Write out the listing below word for word, leaving out the pictures.

(ENTRIES)
++++++++++++++++++++

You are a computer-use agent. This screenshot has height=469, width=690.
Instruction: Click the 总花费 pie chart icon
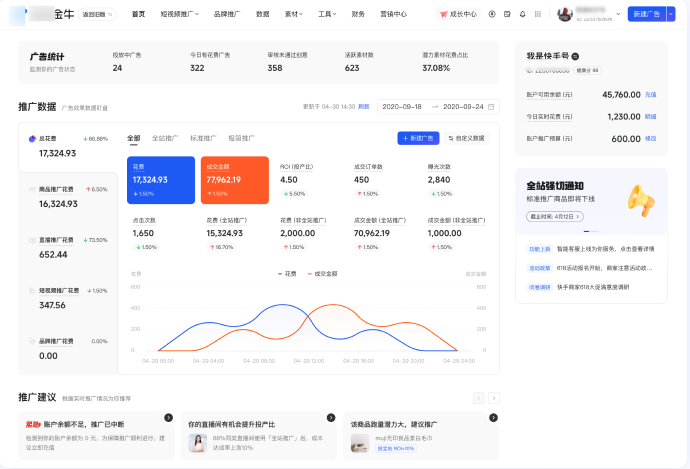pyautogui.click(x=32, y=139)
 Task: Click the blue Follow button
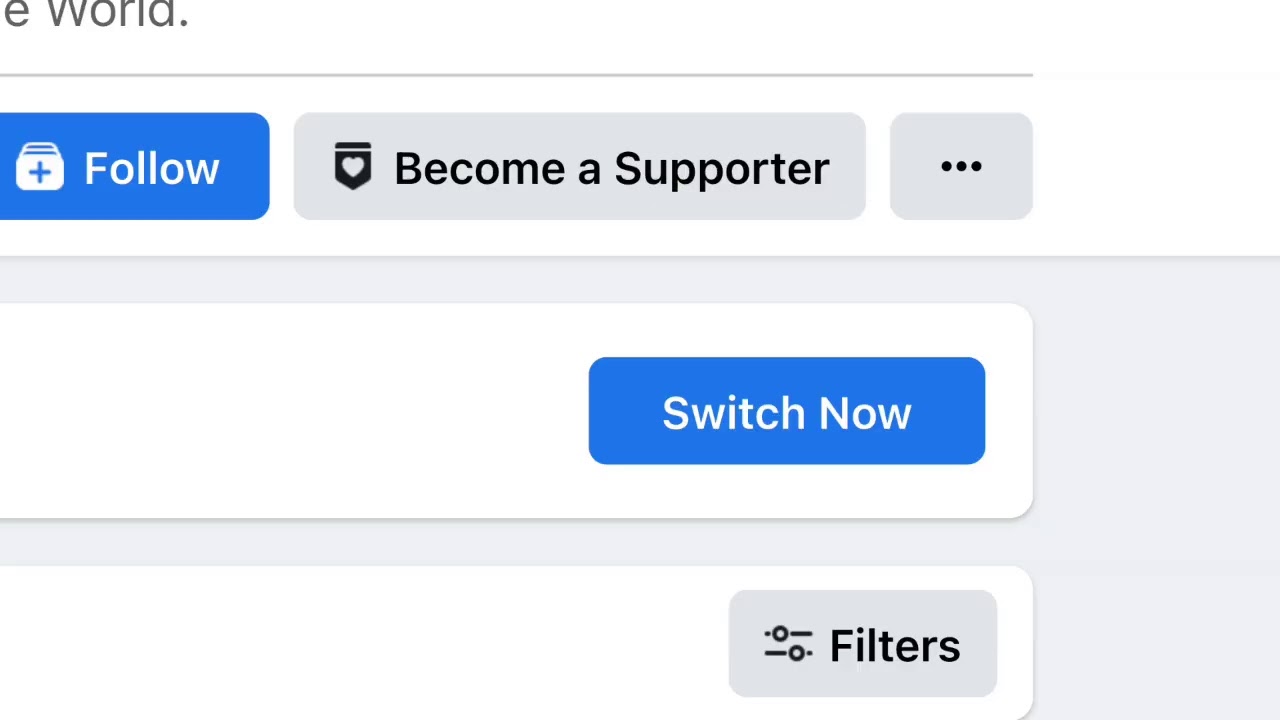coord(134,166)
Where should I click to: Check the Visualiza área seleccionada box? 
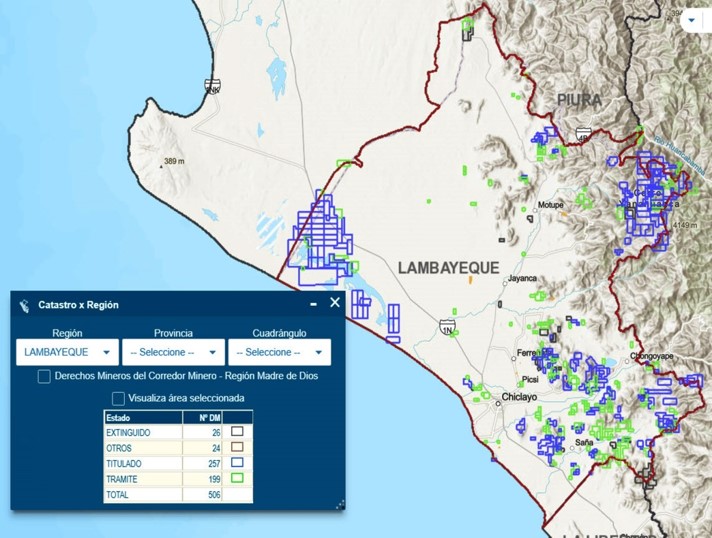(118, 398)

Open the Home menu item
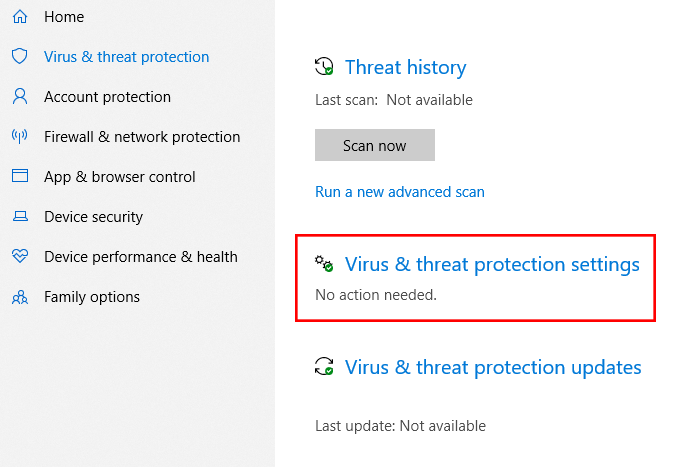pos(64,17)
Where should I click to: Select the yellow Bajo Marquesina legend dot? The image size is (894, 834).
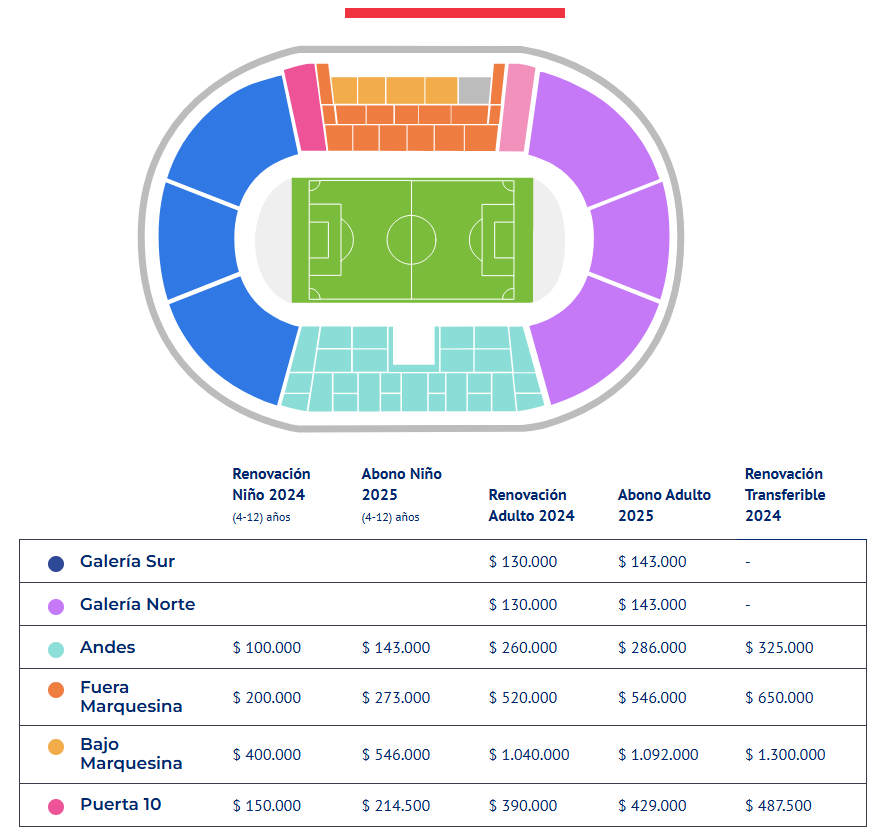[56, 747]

++++++++++++++++++++

(FULL ANSWER)
You are a computer-use agent. This screenshot has height=469, width=690.
Instruction: Click the 总花费 pie chart icon
pyautogui.click(x=32, y=139)
 Task: Click the blue Follow button
coord(134,166)
Where should I click to: Check the Visualiza área seleccionada box? 
(118, 398)

Open the Home menu item
pos(64,17)
Where should I click to: Select the yellow Bajo Marquesina legend dot? The image size is (894, 834).
[56, 747]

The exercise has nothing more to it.